À plus long terme, attendez-vous à voir l'extension de ces règles aux NFTs (Non-Fungible Tokens) vers 2027. Un bac à sable réglementaire pour les transactions transfrontalières de stablecoins sera également lancé en 2026, impliquant des géants comme HSBC et Standard Chartered.
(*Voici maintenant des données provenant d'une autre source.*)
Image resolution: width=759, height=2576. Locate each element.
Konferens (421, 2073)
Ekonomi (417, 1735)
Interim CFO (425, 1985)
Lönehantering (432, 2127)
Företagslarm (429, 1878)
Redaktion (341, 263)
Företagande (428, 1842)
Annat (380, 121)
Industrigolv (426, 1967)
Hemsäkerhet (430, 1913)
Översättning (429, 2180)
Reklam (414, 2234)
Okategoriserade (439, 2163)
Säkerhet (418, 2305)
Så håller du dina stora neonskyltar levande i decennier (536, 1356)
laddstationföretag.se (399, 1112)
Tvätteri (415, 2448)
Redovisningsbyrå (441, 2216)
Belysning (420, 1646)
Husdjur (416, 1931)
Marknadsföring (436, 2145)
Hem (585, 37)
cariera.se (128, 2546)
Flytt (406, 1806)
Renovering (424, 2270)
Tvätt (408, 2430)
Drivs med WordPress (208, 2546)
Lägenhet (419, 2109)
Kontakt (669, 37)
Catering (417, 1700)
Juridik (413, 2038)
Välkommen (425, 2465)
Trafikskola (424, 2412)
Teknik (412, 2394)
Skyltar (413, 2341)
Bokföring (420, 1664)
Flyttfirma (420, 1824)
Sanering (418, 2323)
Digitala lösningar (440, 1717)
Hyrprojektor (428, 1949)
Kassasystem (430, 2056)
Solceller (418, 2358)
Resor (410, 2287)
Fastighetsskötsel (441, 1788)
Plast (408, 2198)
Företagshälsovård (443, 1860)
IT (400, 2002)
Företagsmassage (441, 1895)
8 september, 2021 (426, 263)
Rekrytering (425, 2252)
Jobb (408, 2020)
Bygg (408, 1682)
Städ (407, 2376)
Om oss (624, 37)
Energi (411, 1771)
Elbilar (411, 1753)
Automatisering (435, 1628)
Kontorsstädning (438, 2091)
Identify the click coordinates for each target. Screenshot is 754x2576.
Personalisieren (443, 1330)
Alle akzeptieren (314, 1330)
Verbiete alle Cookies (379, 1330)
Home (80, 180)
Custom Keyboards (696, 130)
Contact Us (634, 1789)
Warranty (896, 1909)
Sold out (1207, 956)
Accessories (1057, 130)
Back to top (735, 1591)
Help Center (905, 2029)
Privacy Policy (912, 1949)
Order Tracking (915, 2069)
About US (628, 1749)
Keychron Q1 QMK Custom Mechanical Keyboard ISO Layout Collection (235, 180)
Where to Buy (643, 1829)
Hong Kong mise gros sur devenir le pont entre la finance traditionnelle occidentale et l'innovation technologique asiatique.
Quand entre en vigueur l'Ordonnance sur les Stablecoins à Hong Kong ?
L'Ordonnance sur les Stablecoins est entrée en vigueur le 1er août 2025. Elle impose un régime de licence obligatoire pour tous les émetteurs de stablecoins indexés sur des devises fiduciaires opérant à Hong Kong ou ciblant ses résidents.
Quelle est la différence entre les rôles de la SFC et de l'HKMA ?
La SFC (Securities and Futures Commission) régule les aspects liés aux marchés financiers, comme la négociation d'actifs virtuels et la gestion de fonds. L'HKMA (Hong Kong Monetary Authority) supervise les aspects bancaires et de paiement, notamment la custodie des actifs par les banques et la stabilité des systèmes de paiement.
Combien coûte-t-il d'obtenir une licence de négociation d'actifs virtuels ?
Il n'y a pas de tarif fixe unique, mais l'exigence de capital minimum est de 129 730 HKD. Au-delà du capital, les coûts incluent les frais juridiques, les audits de conformité, les systèmes de cybersécurité et les salaires du personnel qualifié requis pour la supervision 24/7.
Les lois sur la crypto de Hong Kong s'appliquent-elles aux entreprises étrangères ?
Oui, le cadre réglementaire a une portée extraterritoriale. Si une entreprise située à l'étranger offre des services de négociation ou de custodie d'actifs virtuels à des investisseurs basés à Hong Kong, elle doit se conformer aux exigences de licence locales.
Est-ce que Hong Kong est meilleur que Singapour pour investir en crypto en 2026 ?
Cela dépend de votre profil. Hong Kong offre une clarté réglementaire supérieure et une croissance rapide dans la tokenisation des actifs réels (RWA), avec une forte orientation institutionnelle. Singapour conserve une part de marché plus importante et un écosystème plus mature, mais Hong Kong attire de plus en plus d'entreprises grâce à son calendrier progressif et ses incitations fiscales liées à la stratégie LEAP.